Purpose: : At present only limited retinal transduction can be achieved following intravitreal delivery of AAV vectors. We hypothesized that the vitreous, inner limiting lamina, retinal extracellular matrix and cell surface proteoglycans pose anatomical barriers to tissue penetration by the vector particles. In this study we investigated the effects of disruption of these barriers using glycosidic enzymes.

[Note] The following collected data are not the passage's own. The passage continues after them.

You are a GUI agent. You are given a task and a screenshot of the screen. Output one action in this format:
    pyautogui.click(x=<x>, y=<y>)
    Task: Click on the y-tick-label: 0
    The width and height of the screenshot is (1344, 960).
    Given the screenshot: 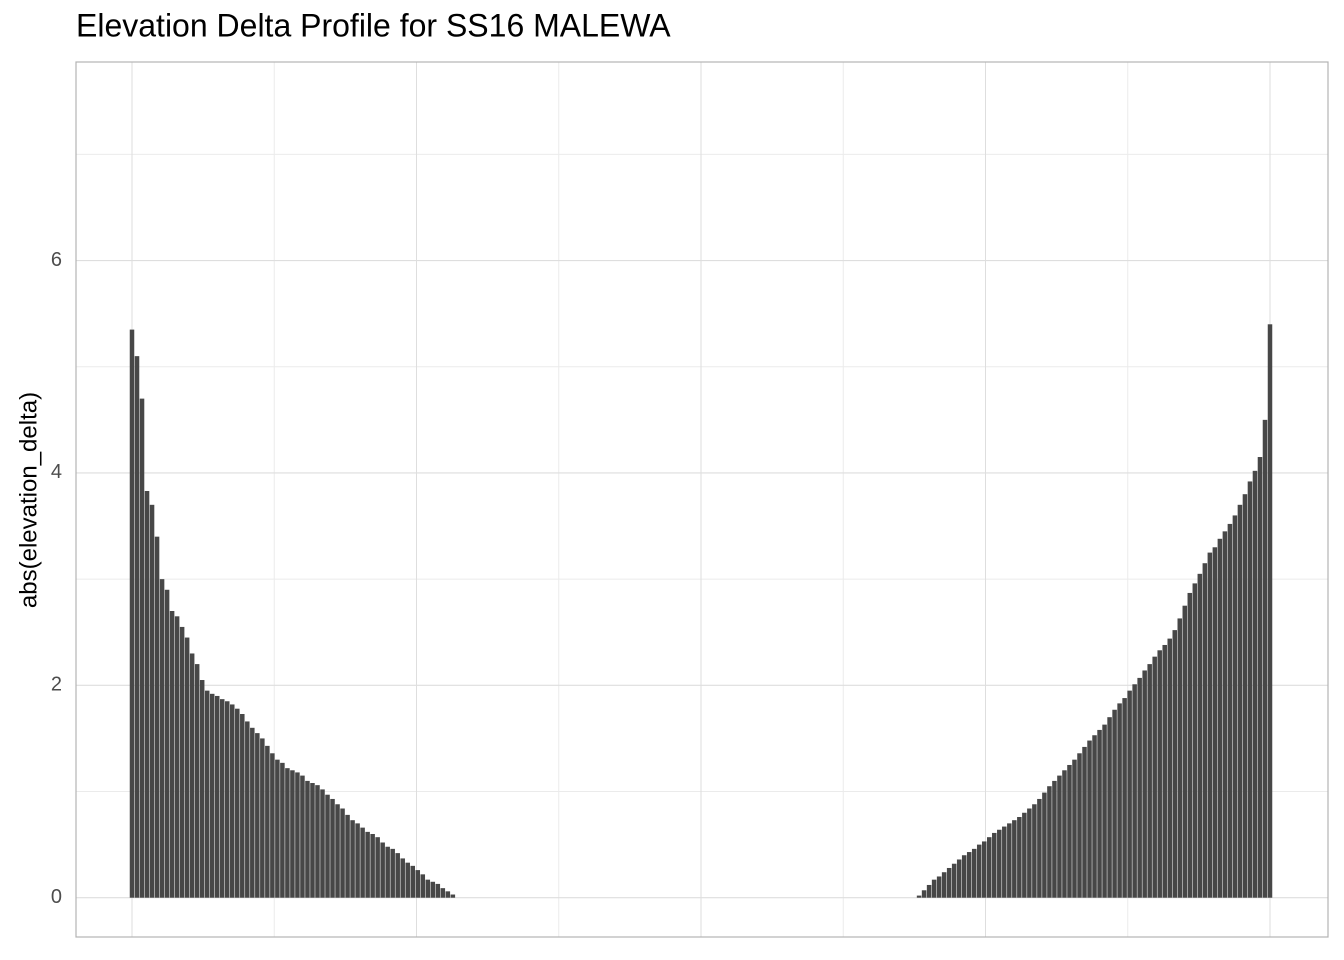 What is the action you would take?
    pyautogui.click(x=56, y=897)
    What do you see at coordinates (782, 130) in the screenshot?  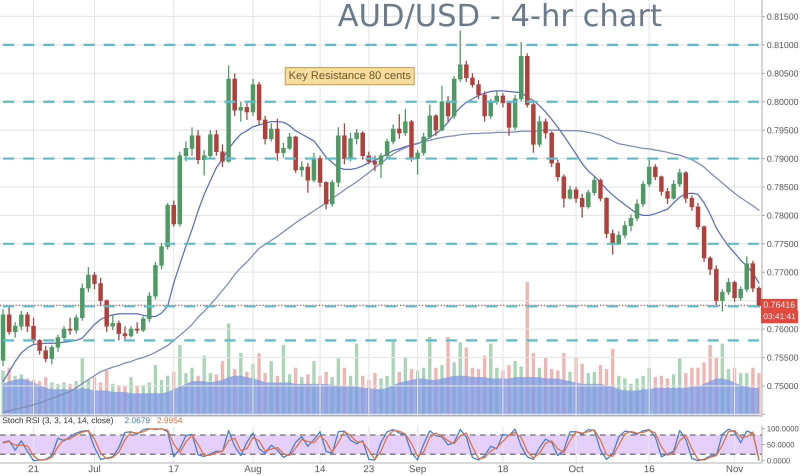 I see `y-tick-label: 0.79500` at bounding box center [782, 130].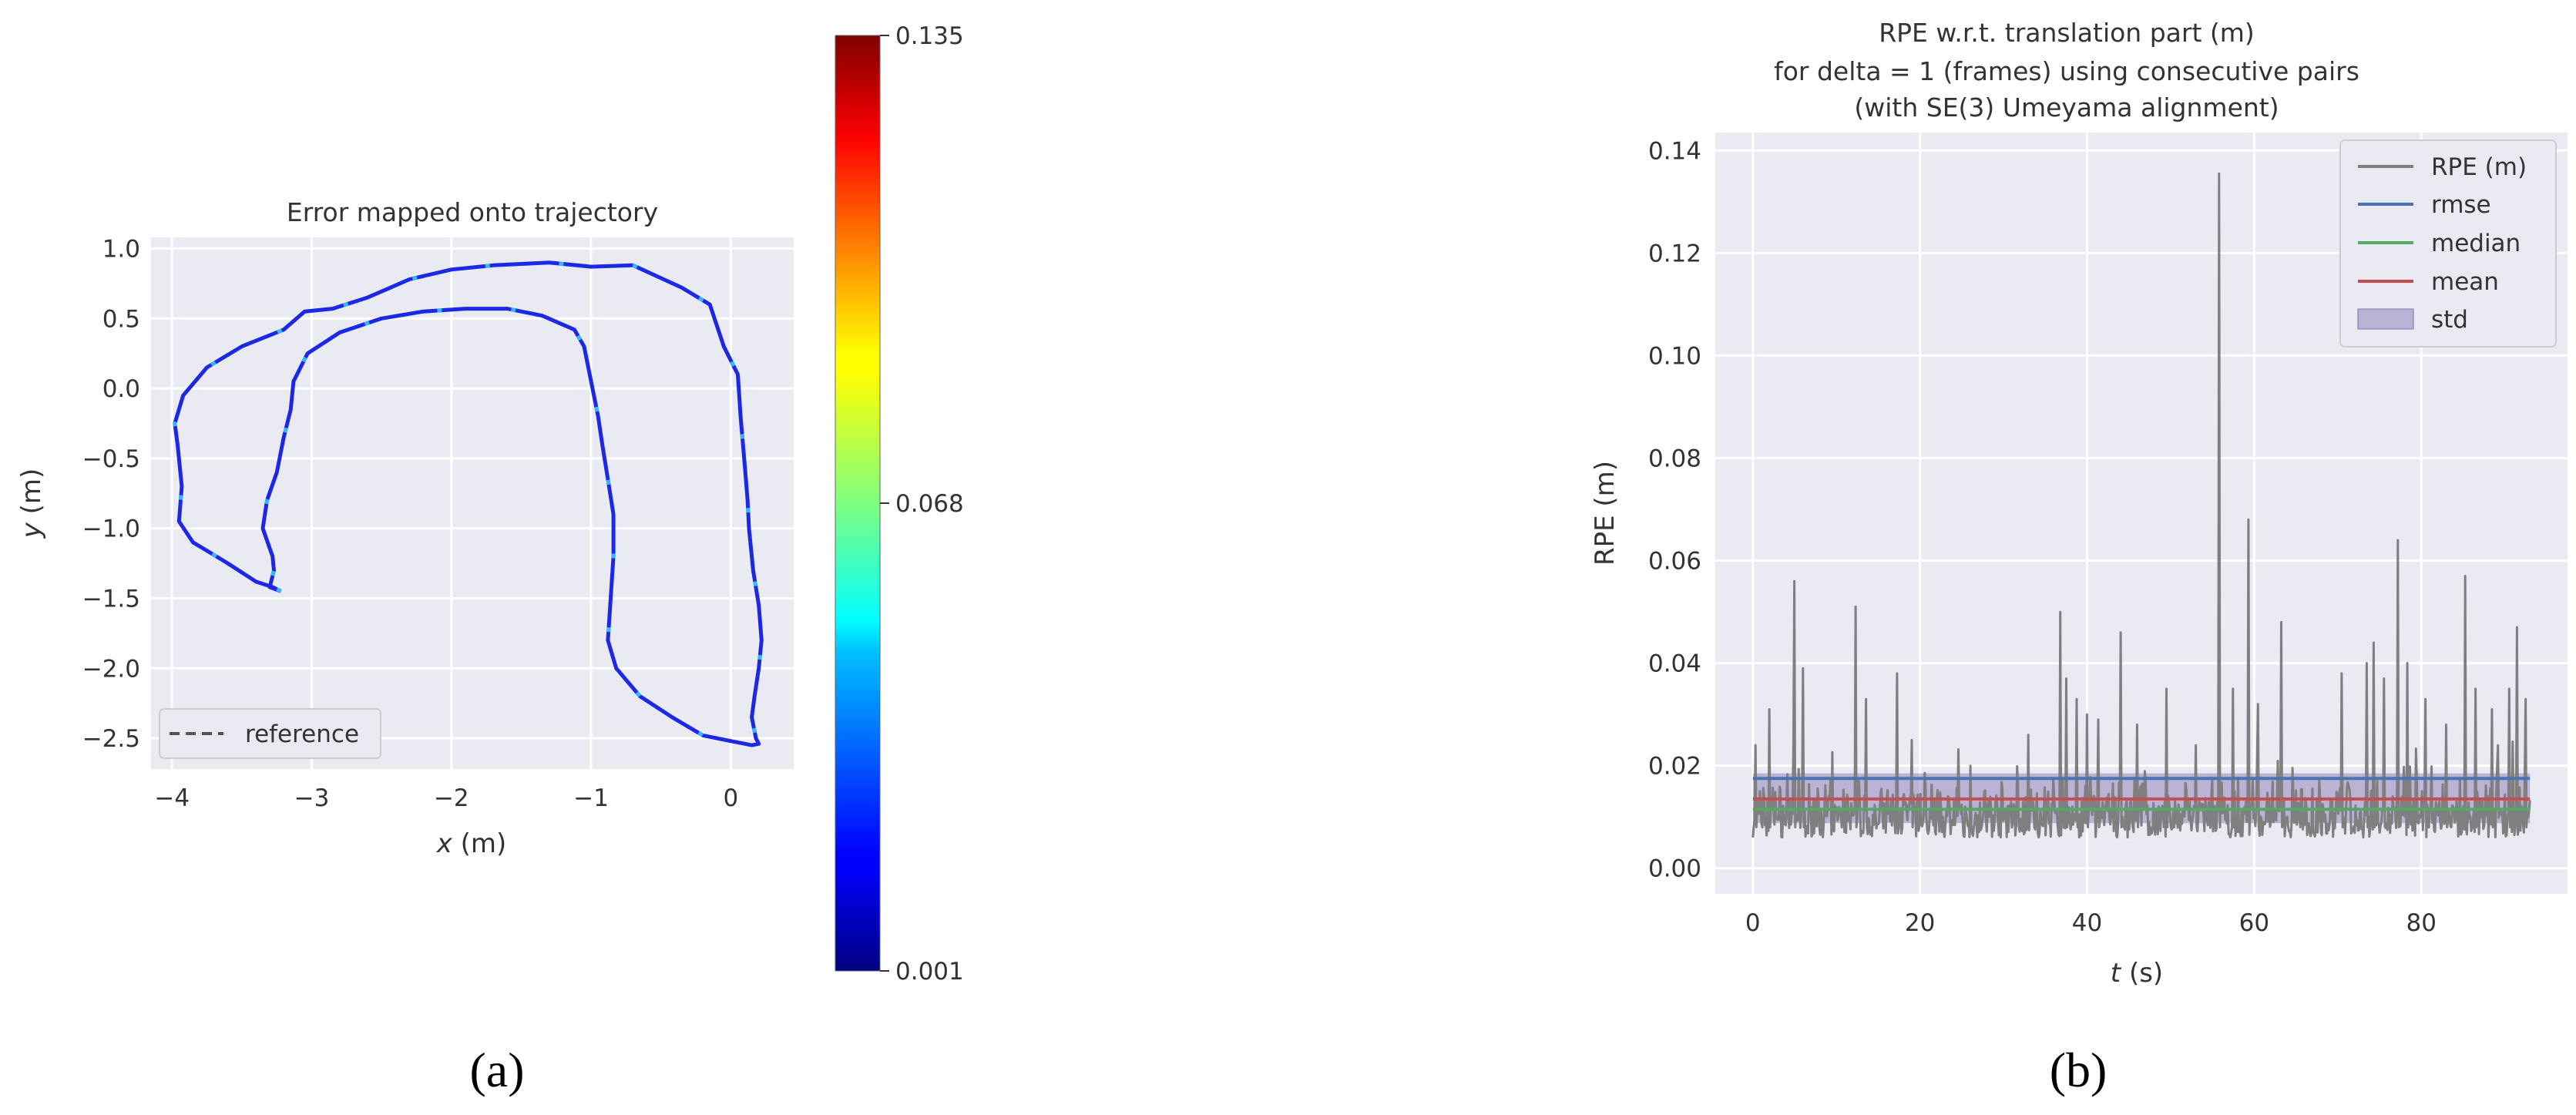 Image resolution: width=2576 pixels, height=1115 pixels. Describe the element at coordinates (1753, 923) in the screenshot. I see `chart-b-x-tick-label: 0` at that location.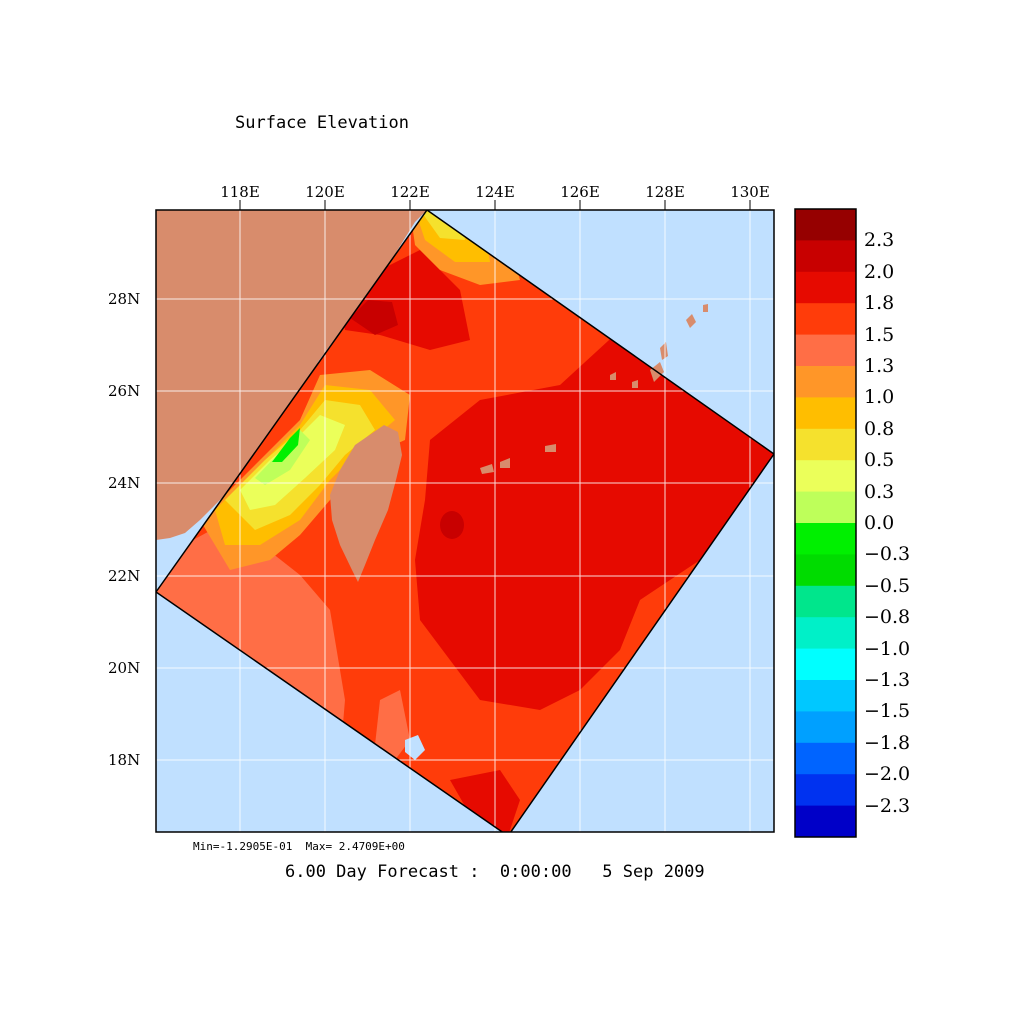 The image size is (1024, 1024). I want to click on lon-label: 118E, so click(240, 192).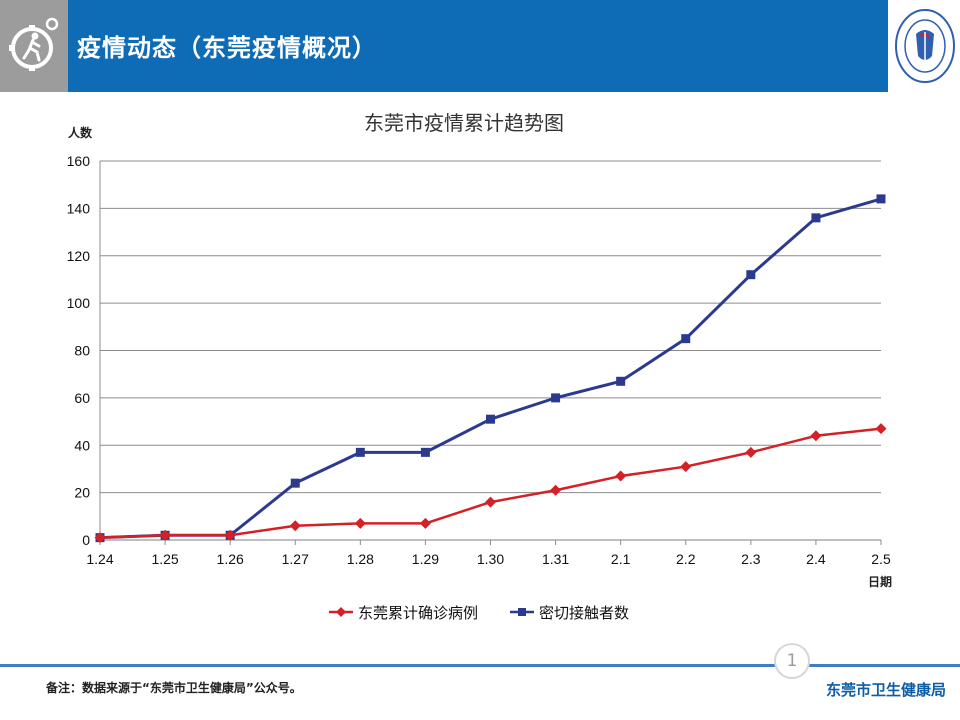 The width and height of the screenshot is (960, 720). I want to click on x-tick-label: 1.24, so click(100, 559).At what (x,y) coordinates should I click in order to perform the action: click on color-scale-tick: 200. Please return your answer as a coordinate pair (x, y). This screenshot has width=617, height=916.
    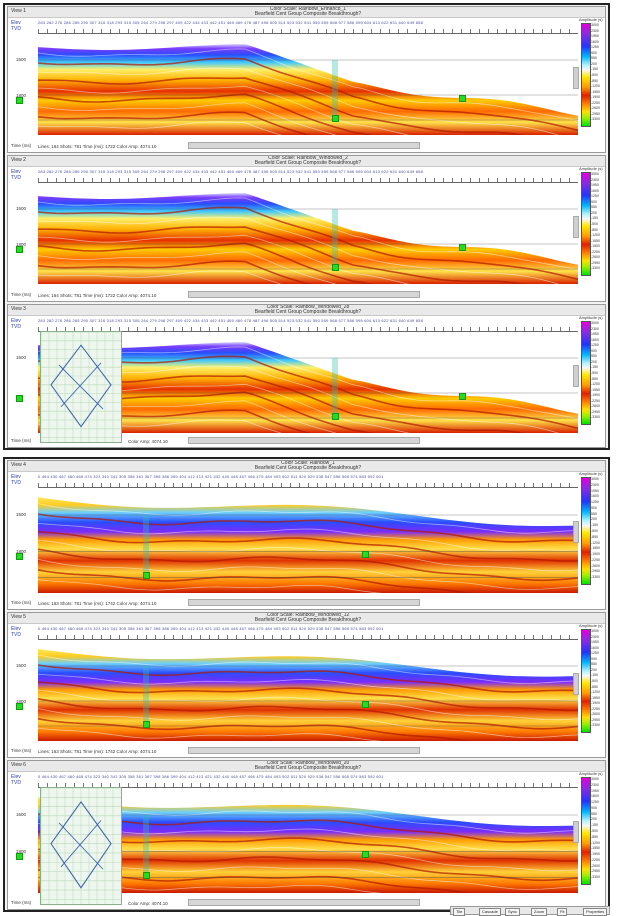
    Looking at the image, I should click on (594, 64).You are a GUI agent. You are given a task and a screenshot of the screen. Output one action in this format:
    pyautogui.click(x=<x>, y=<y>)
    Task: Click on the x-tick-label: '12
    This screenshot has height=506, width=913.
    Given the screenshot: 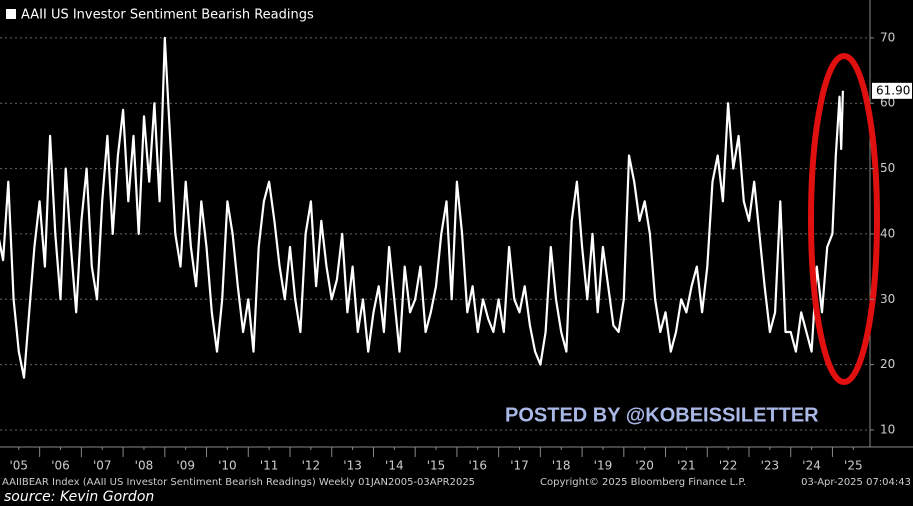 What is the action you would take?
    pyautogui.click(x=312, y=466)
    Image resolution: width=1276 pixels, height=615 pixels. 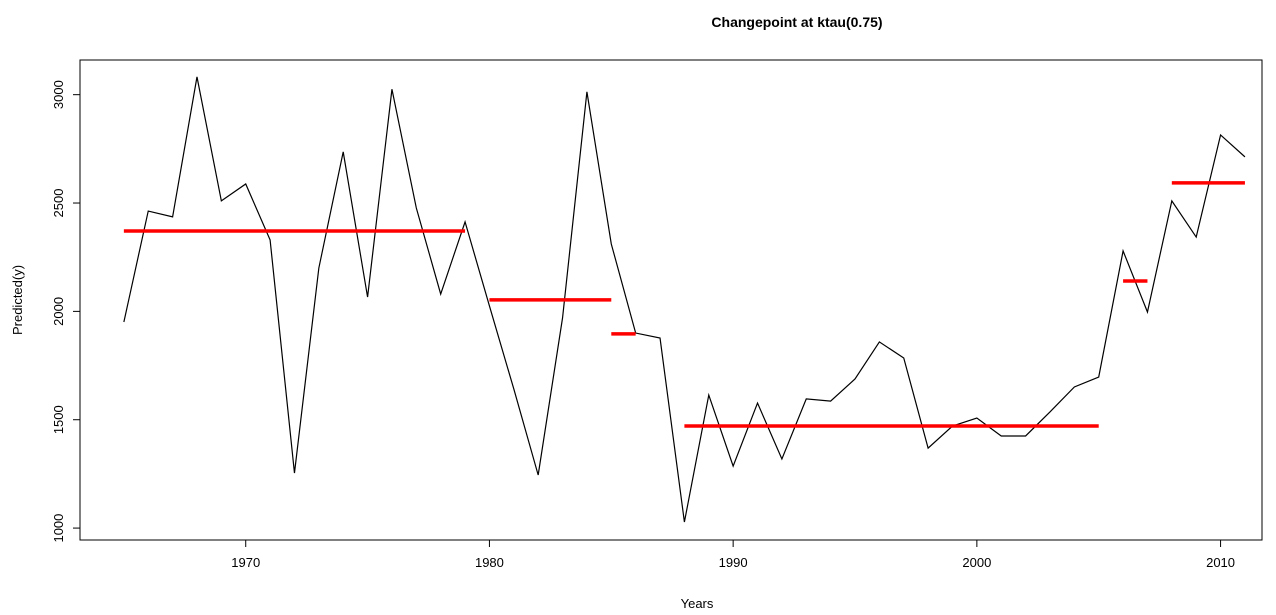 I want to click on x-tick-label: 2000, so click(x=976, y=562).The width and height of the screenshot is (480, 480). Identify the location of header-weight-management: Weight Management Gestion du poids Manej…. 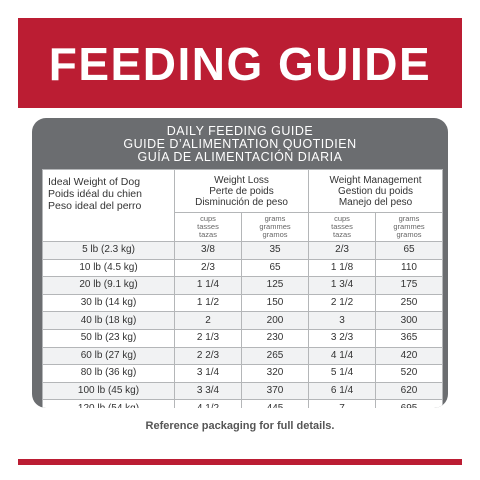
(376, 191).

Methods: : The green fluorescent protein (GFP)-expressing AAV2 vector was co-injected intravitreally with hyaluronan lyase, chondroitin ABC lyase or heparinase III used at increasing concentrations. The efficacy of the virus transduction was evaluated after two weeks by visualizing fluorescence in retina flat mounts using confocal microscopy followed by ImageJ software. We also analyzed retinal function using electroretinography.

Results: : Chondroitin ABC lyase and heparinase III led to a significant improvement in retinal transduction, with hyaluronan lyase producing a lesser effect. These enzymes markedly improved both the proportion of inner retinal cells transduced and the depth of AAV2 penetration into the retina. Electroretinograms survived at much higher doses of enzymes than were needed for optimal retinal transduction.

Conclusions: : When AAV2 is delivered into the vitreous in conjunction with heparinase III or chondroitin ABC lyase retinal transduction efficiency is dramatically improved. This treatment strategy has potential advantages over current gene delivery by subretinal injections, which can be associated with severe complications.